__YOUR GOAL__:
These records need to be repeated exactly, every one of them.

Records from a collection
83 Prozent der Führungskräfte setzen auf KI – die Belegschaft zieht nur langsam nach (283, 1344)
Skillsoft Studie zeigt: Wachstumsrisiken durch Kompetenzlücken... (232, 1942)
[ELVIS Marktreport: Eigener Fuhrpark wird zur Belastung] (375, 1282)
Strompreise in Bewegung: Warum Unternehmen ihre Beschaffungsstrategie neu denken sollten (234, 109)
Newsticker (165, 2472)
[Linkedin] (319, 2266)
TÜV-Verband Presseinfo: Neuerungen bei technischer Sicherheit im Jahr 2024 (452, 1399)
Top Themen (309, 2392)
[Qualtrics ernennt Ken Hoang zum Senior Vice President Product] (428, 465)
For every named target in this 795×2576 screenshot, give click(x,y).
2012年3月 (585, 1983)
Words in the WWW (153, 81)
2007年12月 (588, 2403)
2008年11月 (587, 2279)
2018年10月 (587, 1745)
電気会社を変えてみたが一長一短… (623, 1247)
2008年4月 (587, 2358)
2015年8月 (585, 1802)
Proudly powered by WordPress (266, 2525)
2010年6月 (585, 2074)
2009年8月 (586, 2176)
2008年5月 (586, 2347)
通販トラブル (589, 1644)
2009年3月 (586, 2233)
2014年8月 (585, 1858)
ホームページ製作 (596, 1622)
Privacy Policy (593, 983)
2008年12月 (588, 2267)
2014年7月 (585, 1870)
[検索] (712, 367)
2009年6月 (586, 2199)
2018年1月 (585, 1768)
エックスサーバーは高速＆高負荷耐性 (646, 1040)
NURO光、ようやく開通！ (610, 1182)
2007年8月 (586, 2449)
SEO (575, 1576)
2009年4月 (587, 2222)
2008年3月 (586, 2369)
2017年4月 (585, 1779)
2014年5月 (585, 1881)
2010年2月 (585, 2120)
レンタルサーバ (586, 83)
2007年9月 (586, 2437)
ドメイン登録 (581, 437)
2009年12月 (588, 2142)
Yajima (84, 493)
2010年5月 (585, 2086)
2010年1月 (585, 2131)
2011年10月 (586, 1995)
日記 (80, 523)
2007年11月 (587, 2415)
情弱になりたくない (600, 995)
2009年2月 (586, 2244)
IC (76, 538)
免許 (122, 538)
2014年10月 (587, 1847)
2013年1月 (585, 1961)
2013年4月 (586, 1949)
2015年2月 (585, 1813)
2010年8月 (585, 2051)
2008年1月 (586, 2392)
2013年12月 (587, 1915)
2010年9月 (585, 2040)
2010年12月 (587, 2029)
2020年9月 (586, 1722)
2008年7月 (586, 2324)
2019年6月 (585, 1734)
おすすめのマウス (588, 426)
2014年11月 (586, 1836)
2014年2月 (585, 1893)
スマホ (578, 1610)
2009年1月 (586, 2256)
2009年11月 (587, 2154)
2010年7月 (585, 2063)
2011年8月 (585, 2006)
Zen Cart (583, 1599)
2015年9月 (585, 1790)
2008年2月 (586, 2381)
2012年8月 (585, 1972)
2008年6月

__SOLVED EXERCISE__:
83 Prozent der Führungskräfte setzen auf KI – die Belegschaft zieht nur langsam nach (283, 1344)
Skillsoft Studie zeigt: Wachstumsrisiken durch Kompetenzlücken... (232, 1942)
[ELVIS Marktreport: Eigener Fuhrpark wird zur Belastung] (375, 1282)
Strompreise in Bewegung: Warum Unternehmen ihre Beschaffungsstrategie neu denken sollten (234, 109)
Newsticker (165, 2472)
[Linkedin] (319, 2266)
TÜV-Verband Presseinfo: Neuerungen bei technischer Sicherheit im Jahr 2024 (452, 1399)
Top Themen (309, 2392)
[Qualtrics ernennt Ken Hoang zum Senior Vice President Product] (428, 465)
For every named target in this 795×2576 screenshot, give click(x,y).
2012年3月 (585, 1983)
Words in the WWW (153, 81)
2007年12月 (588, 2403)
2008年11月 (587, 2279)
2018年10月 (587, 1745)
電気会社を変えてみたが一長一短… (623, 1247)
2008年4月 (587, 2358)
2015年8月 (585, 1802)
Proudly powered by WordPress (266, 2525)
2010年6月 (585, 2074)
2009年8月 (586, 2176)
2008年5月 (586, 2347)
通販トラブル (589, 1644)
2009年3月 (586, 2233)
2014年8月 (585, 1858)
ホームページ製作 (596, 1622)
Privacy Policy (593, 983)
2008年12月 (588, 2267)
2014年7月 (585, 1870)
[検索] (712, 367)
2009年6月 (586, 2199)
2018年1月 (585, 1768)
エックスサーバーは高速＆高負荷耐性 (646, 1040)
NURO光、ようやく開通！ (610, 1182)
2007年8月 (586, 2449)
SEO (575, 1576)
2009年4月 (587, 2222)
2008年3月 (586, 2369)
2017年4月 (585, 1779)
2014年5月 (585, 1881)
2010年2月 (585, 2120)
レンタルサーバ (586, 83)
2007年9月 (586, 2437)
ドメイン登録 (581, 437)
2009年12月 (588, 2142)
Yajima (84, 493)
2010年5月 (585, 2086)
2010年1月 (585, 2131)
2011年10月 (586, 1995)
日記 (80, 523)
2007年11月 (587, 2415)
情弱になりたくない (600, 995)
2009年2月 (586, 2244)
IC (76, 538)
免許 (122, 538)
2014年10月 (587, 1847)
2013年1月 (585, 1961)
2013年4月 (586, 1949)
2015年2月 (585, 1813)
2010年8月 (585, 2051)
2008年1月 (586, 2392)
2013年12月 (587, 1915)
2010年9月 (585, 2040)
2010年12月 (587, 2029)
2020年9月 (586, 1722)
2008年7月 (586, 2324)
2019年6月 (585, 1734)
おすすめのマウス (588, 426)
2014年11月 (586, 1836)
2014年2月 (585, 1893)
スマホ (578, 1610)
2009年1月 (586, 2256)
2009年11月 (587, 2154)
2010年7月 (585, 2063)
2011年8月 (585, 2006)
Zen Cart (583, 1599)
2015年9月 (585, 1790)
2008年2月 (586, 2381)
2012年8月 (585, 1972)
2008年6月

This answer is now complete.